What you will do: Exact transcription begins at the first line of the material below and ends with the line holding "Task: Switch to the HTML editor tab"; pictures are skipped.

◇ ◇ ◇ ◇

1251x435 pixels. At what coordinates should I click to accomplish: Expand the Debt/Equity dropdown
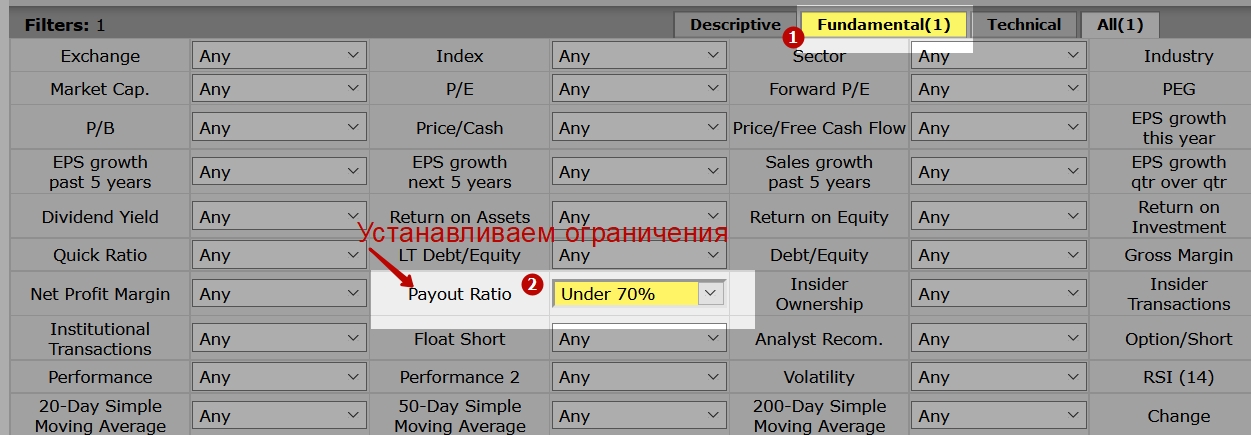(x=998, y=255)
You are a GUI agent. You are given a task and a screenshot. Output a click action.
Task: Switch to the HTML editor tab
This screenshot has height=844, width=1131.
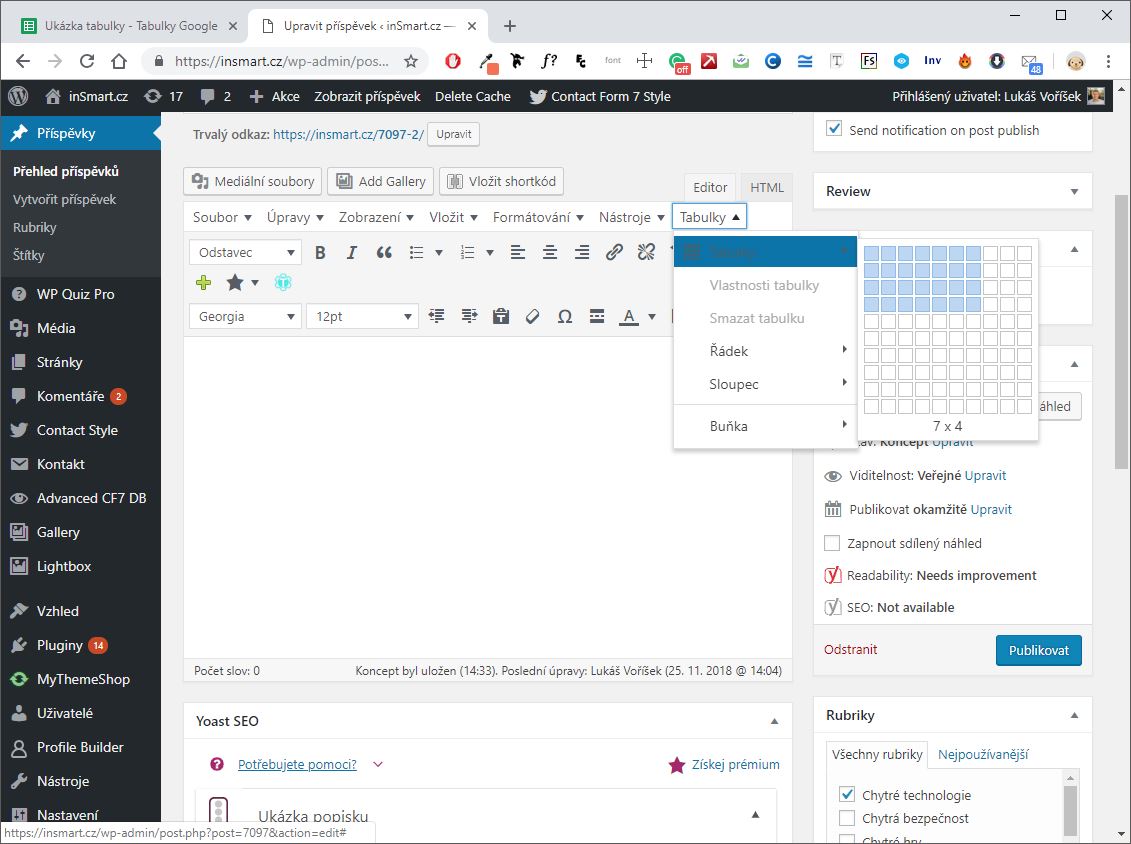767,187
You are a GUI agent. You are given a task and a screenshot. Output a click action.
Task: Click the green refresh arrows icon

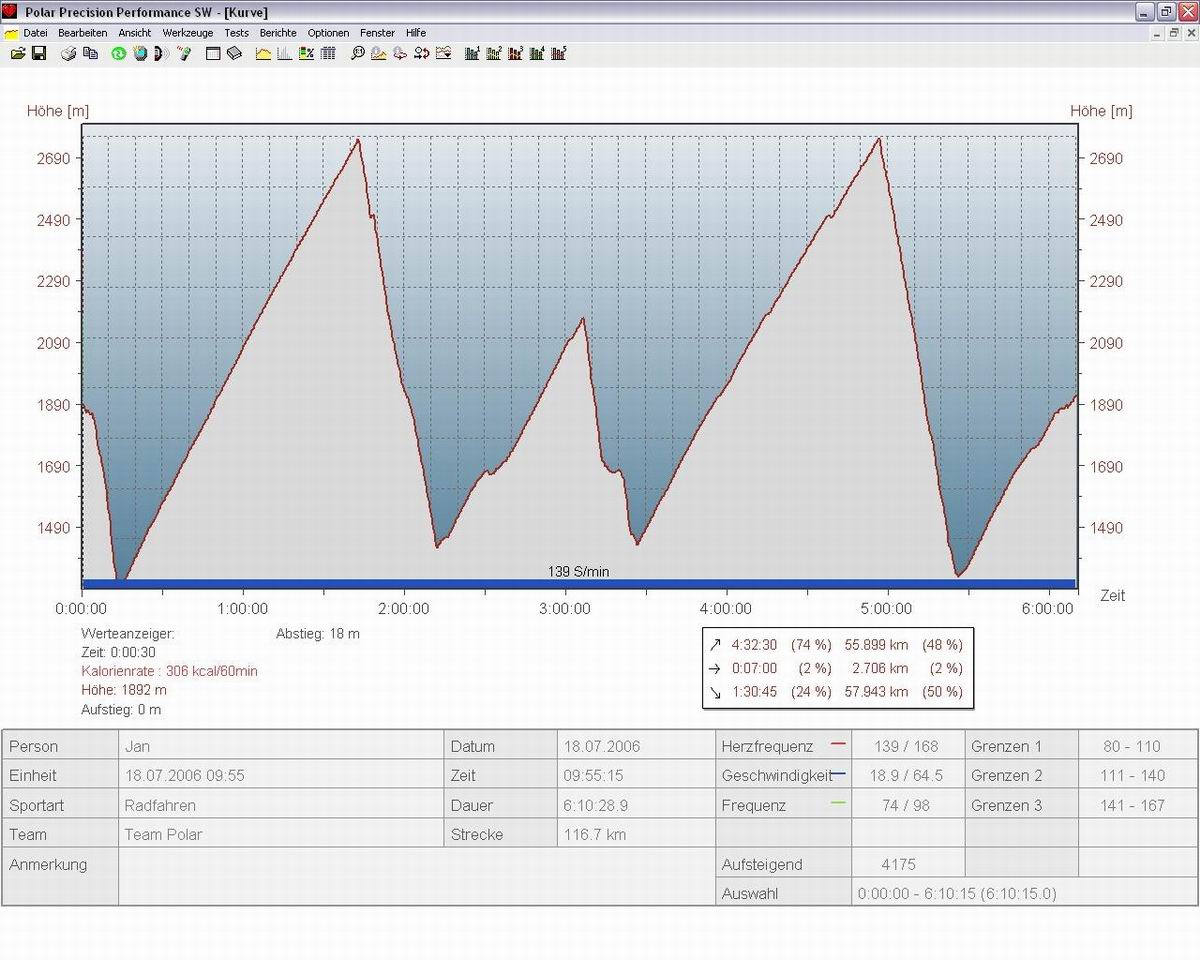[118, 53]
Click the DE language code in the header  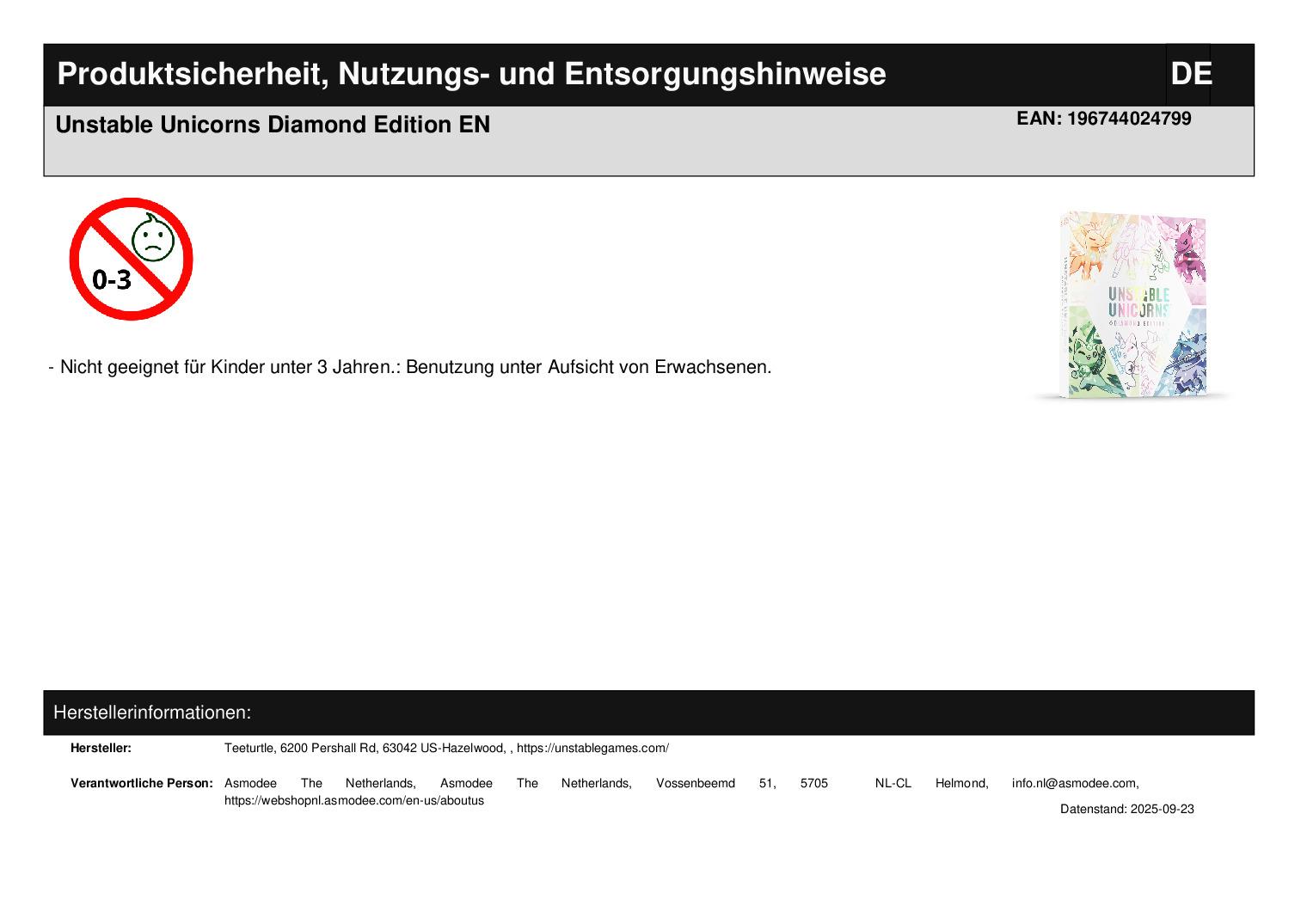click(1190, 74)
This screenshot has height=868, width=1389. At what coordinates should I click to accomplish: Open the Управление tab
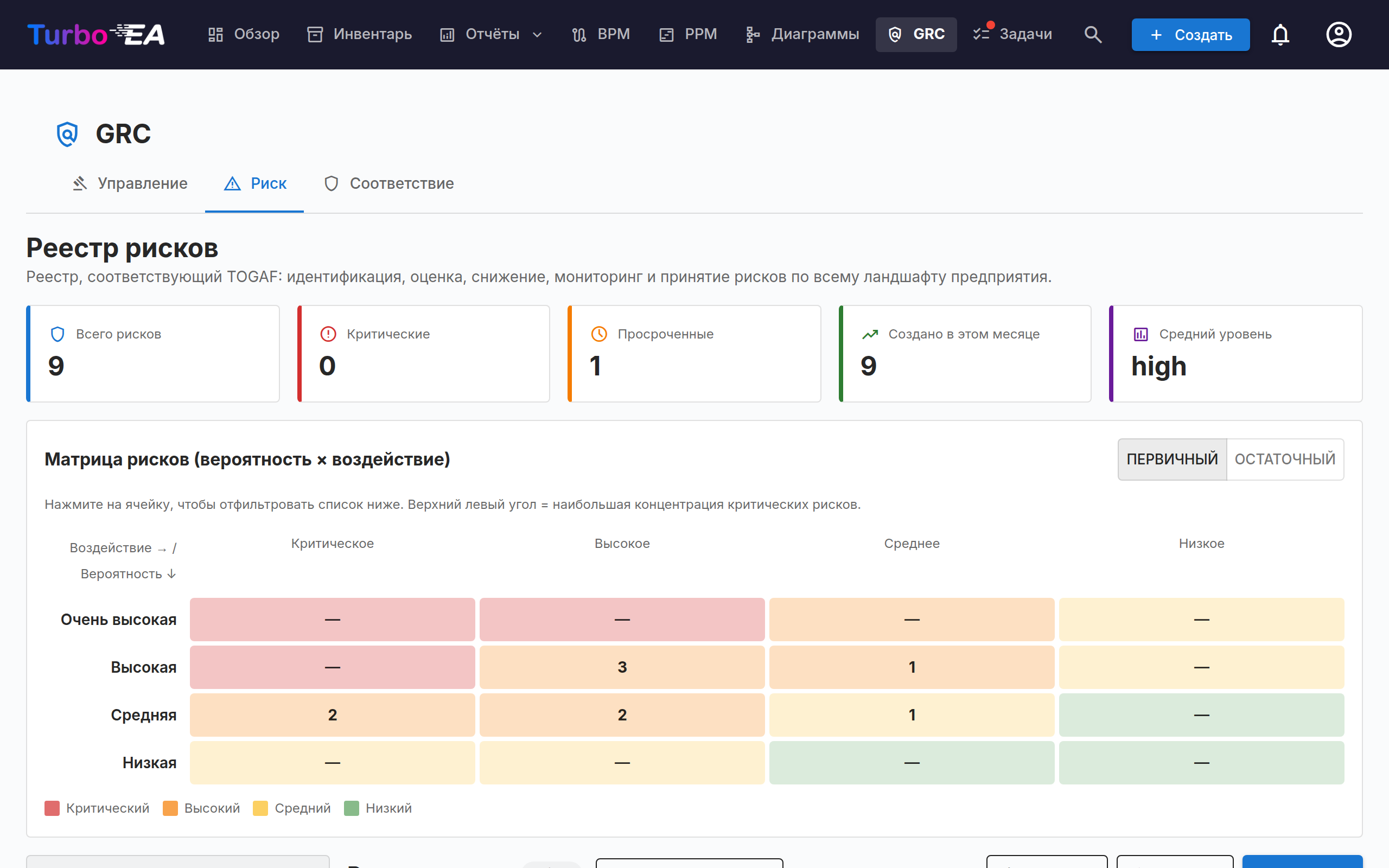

◇ ◇ ◇ ◇

Answer to this exercise:
1251x435 pixels. At what coordinates should I click to accomplish: Expand the Debt/Equity dropdown
(x=998, y=255)
You are a GUI agent. You are given a task and a screenshot. Output a click action.
Task: Switch to the HTML editor tab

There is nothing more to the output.